_Problem details_
Starting at the line that contains "Go to Tangle – Cosmetic Art Bag page", write out every line through the end of the records exactly as it stands, and leave out all pictures.

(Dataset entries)
:::::

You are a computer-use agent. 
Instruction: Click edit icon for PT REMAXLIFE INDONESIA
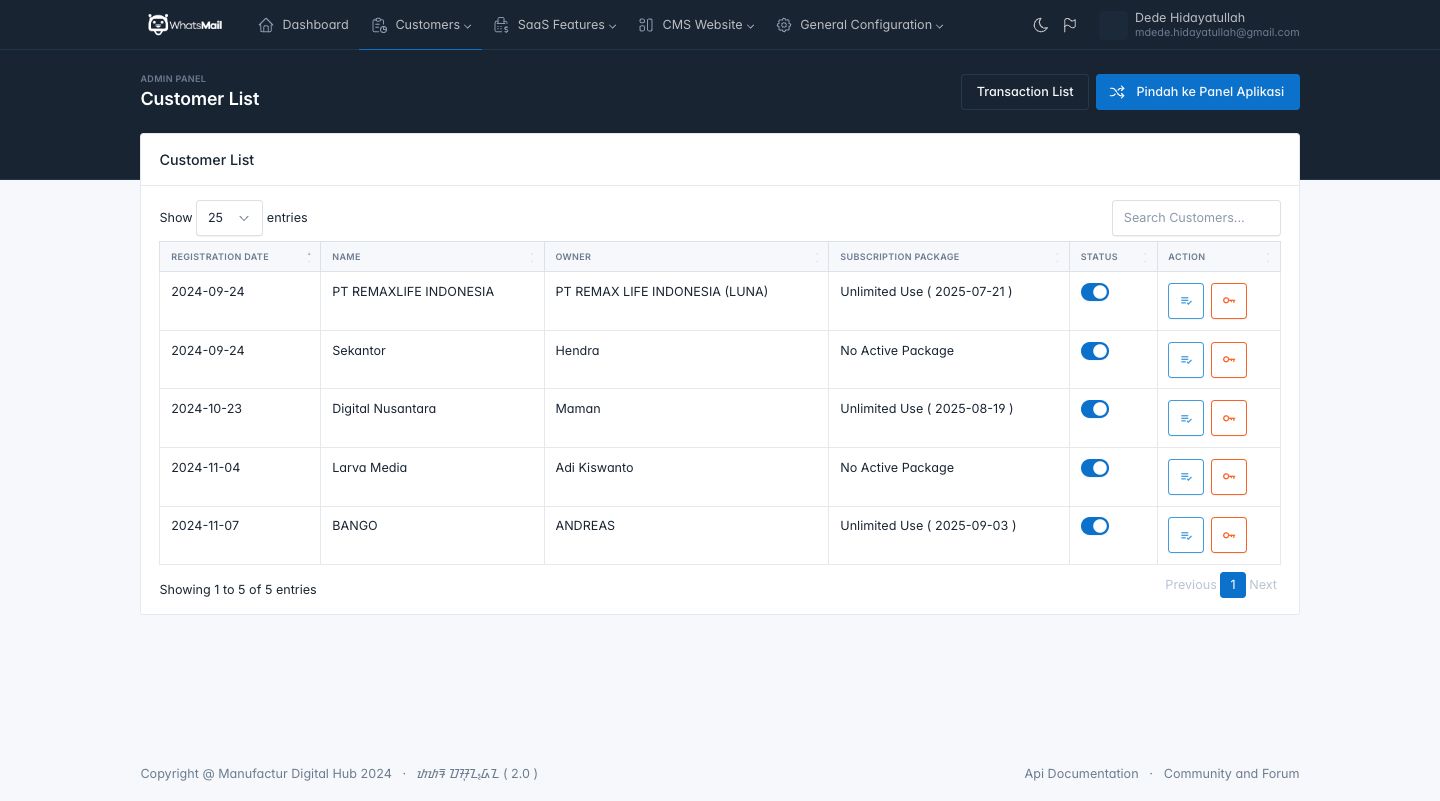click(1185, 301)
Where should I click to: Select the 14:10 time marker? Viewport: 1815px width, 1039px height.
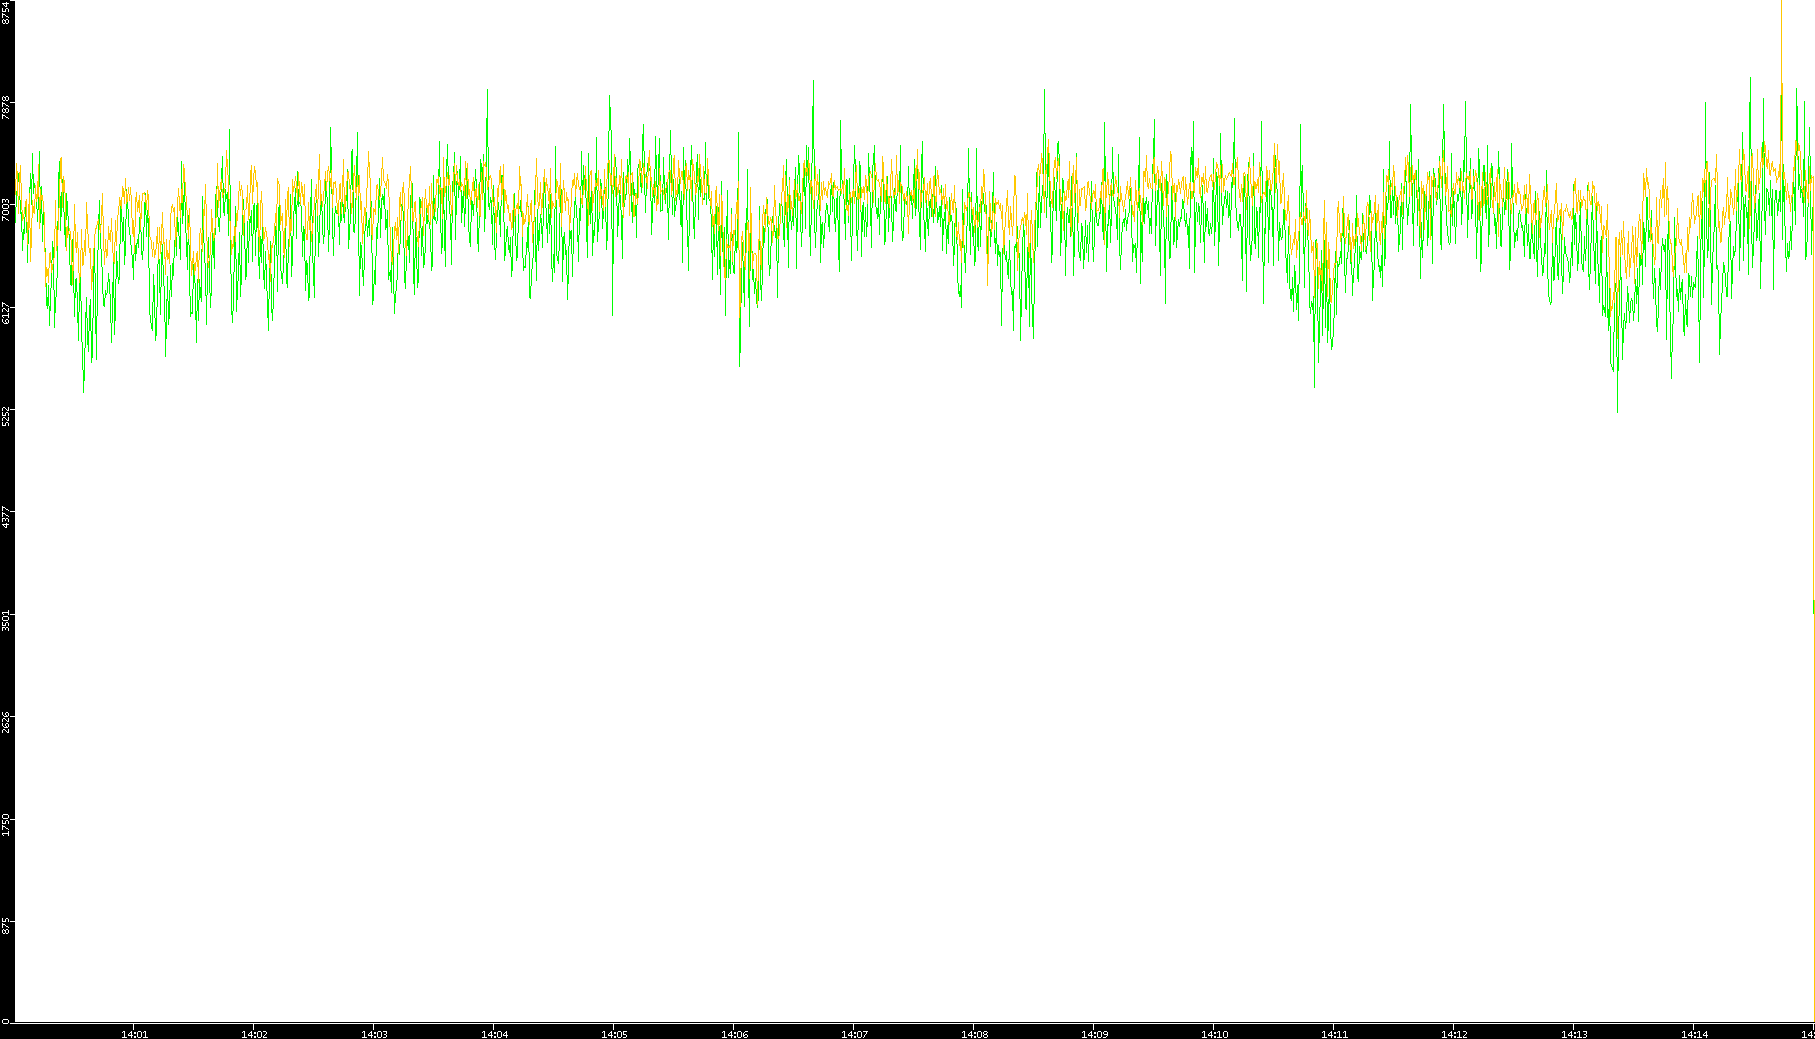1214,1034
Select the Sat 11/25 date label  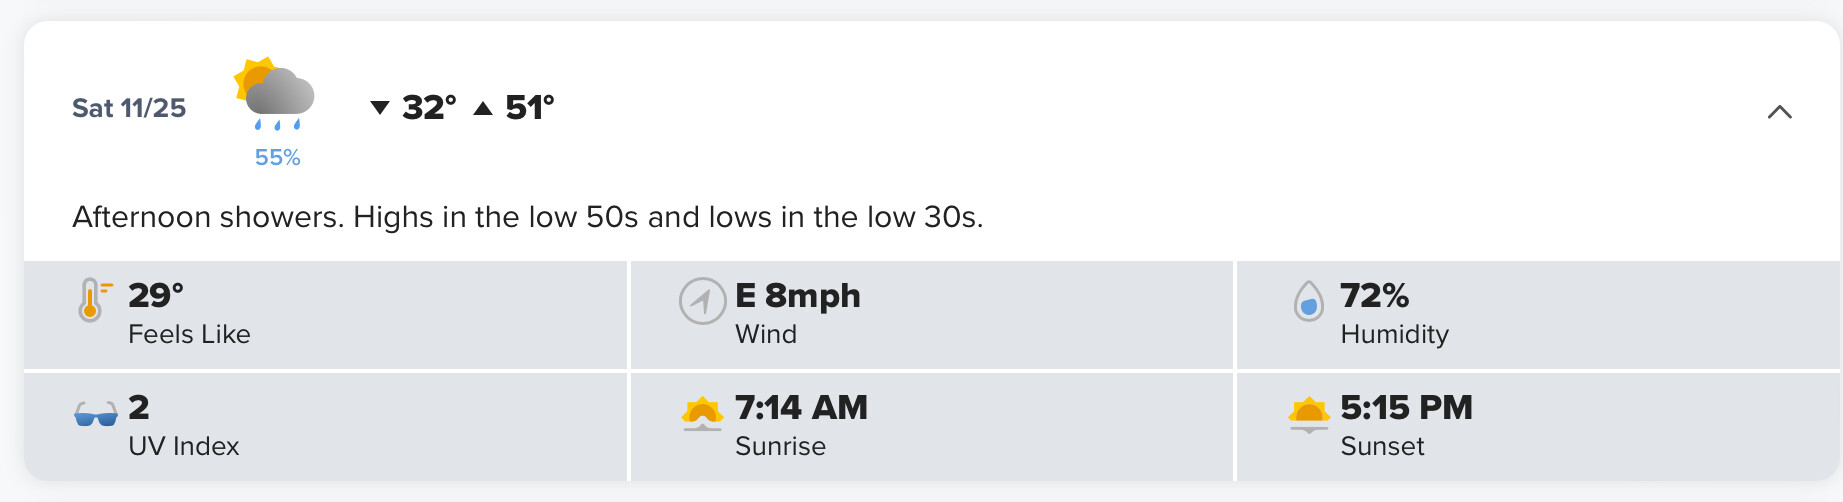click(x=129, y=108)
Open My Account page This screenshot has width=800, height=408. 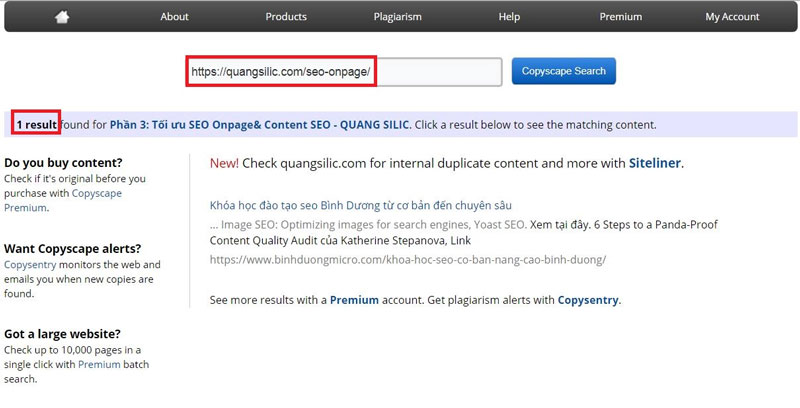(x=732, y=16)
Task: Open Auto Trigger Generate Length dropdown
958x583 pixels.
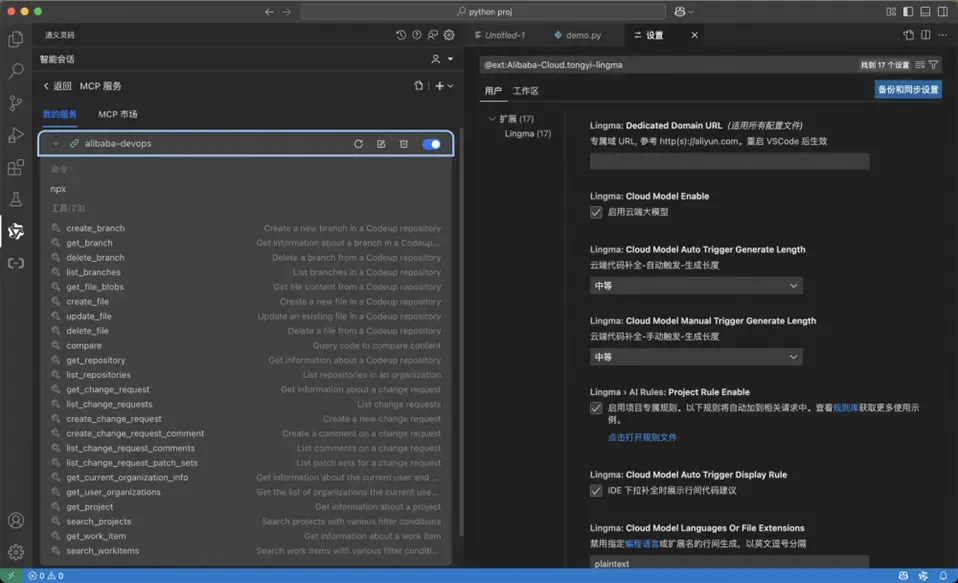Action: [x=696, y=285]
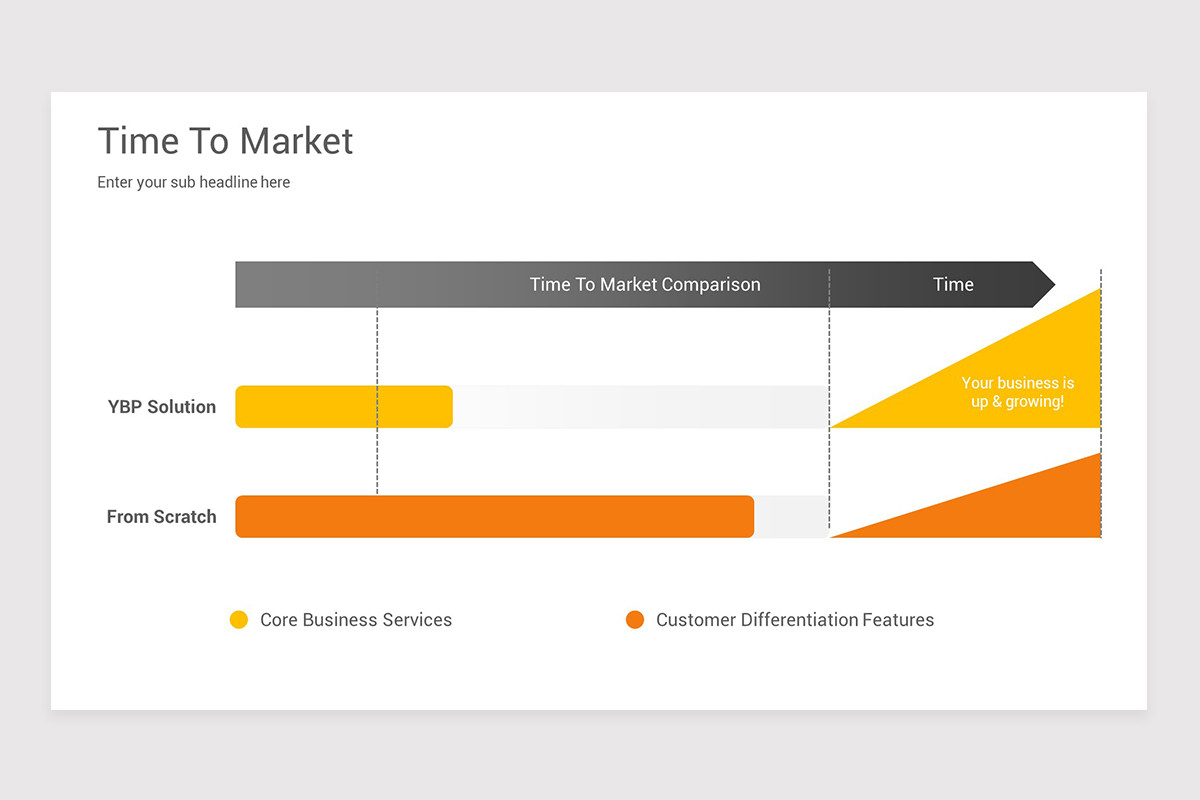The image size is (1200, 800).
Task: Click the orange legend dot for Customer Differentiation
Action: coord(635,620)
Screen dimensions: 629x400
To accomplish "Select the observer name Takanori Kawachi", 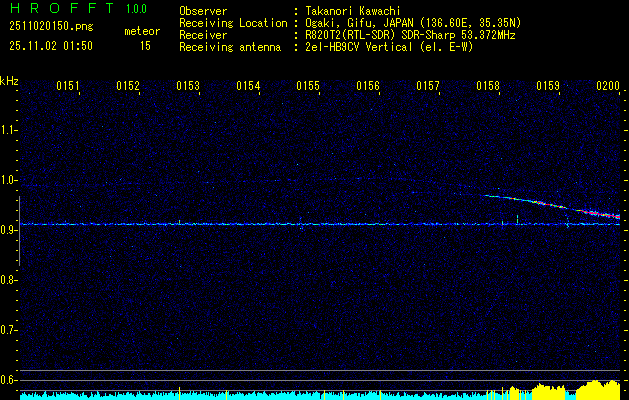I will (354, 11).
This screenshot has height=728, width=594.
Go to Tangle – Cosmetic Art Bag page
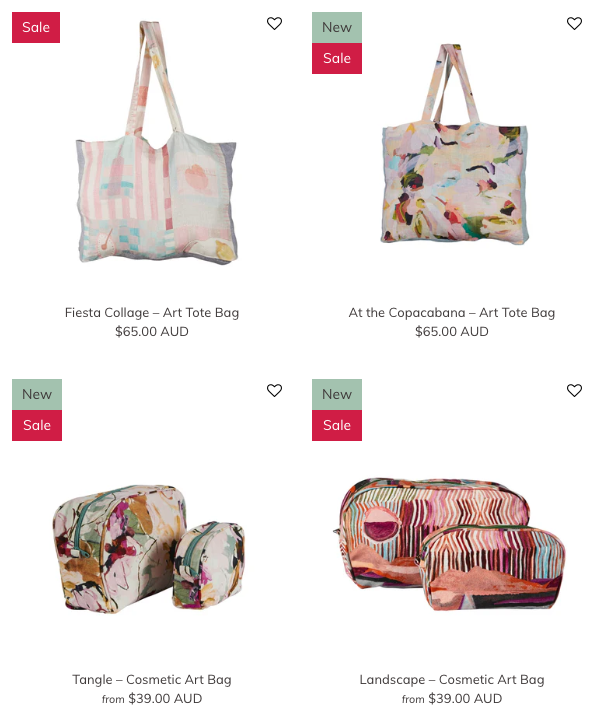[x=152, y=679]
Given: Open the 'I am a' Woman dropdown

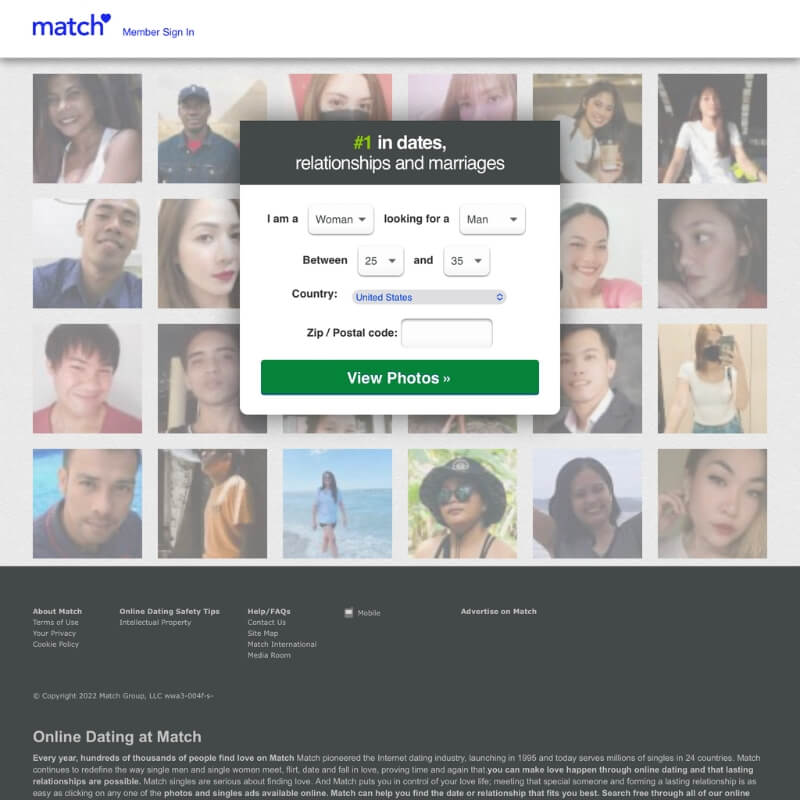Looking at the screenshot, I should (x=341, y=219).
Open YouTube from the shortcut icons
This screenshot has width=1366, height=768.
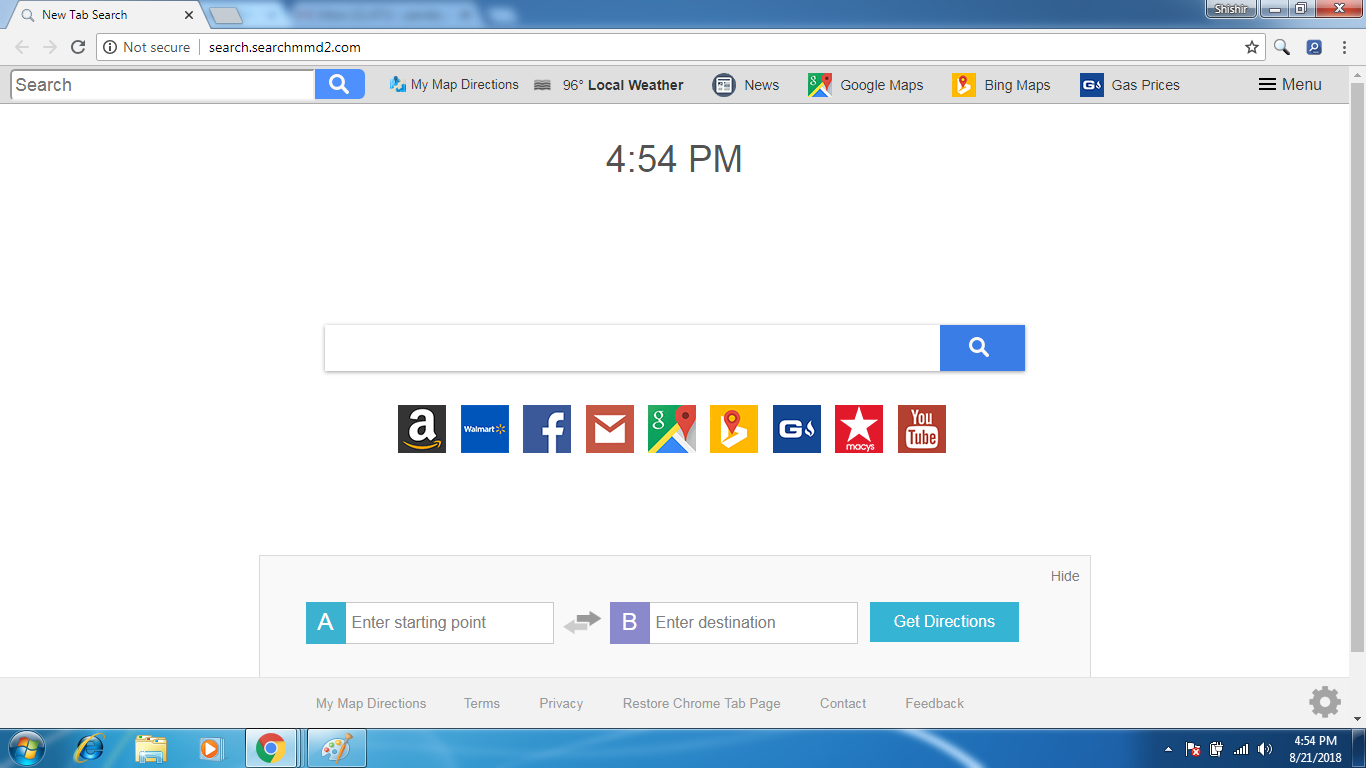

:::::

_Task response_
Go to Tangle – Cosmetic Art Bag page
[x=152, y=679]
Given: Open the 'I am a' Woman dropdown

Looking at the screenshot, I should (x=341, y=219).
Open YouTube from the shortcut icons
This screenshot has width=1366, height=768.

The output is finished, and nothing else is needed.